The ProperNames
configuration parameter controls whether terms are created from pairs of consecutive words in index fields. The rationale behind this is to increase the relevance of results by matching pairs of associated words in a query with documents in which those words are also paired.
When you search for George Washington you want documents in which those words appear consecutively to have a higher score than a document containing the text I saw George Bush speak in Washington, D. C.
In most cases, HPE does not recommend using ProperNames
. It can increase the number of terms and the size of the index considerably, whilst achieving only marginal gains in most queries.

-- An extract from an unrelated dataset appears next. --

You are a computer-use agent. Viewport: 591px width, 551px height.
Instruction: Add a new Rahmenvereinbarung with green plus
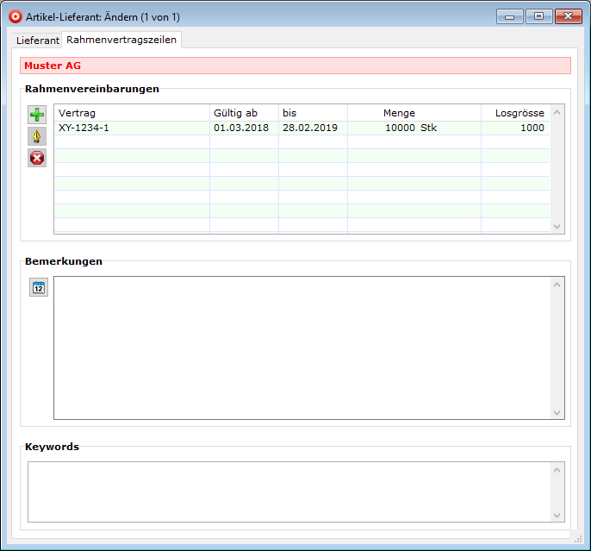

When you turn on AdvancedSearch (or AdvancedPlus and AdvancedCaseSearch), IDOL Server implicitly uses WNEAR
as the default query operator. This method ensures that a search for George Washington matches documents that contain those words consecutively with a higher score than documents in which they occur further apart.
HPE recommends that you use AdvancedSearch to achieve this functionality, rather than use ProperNames
.
You can use ProperNames
to match stop words in some situations, such as when they occur as part of a capitalized phrase. For example, you might want a query for The Queen to weight a document with those exact words higher than one only containing Queen (or indeed the queen) despite the fact that the is configured as a stop word.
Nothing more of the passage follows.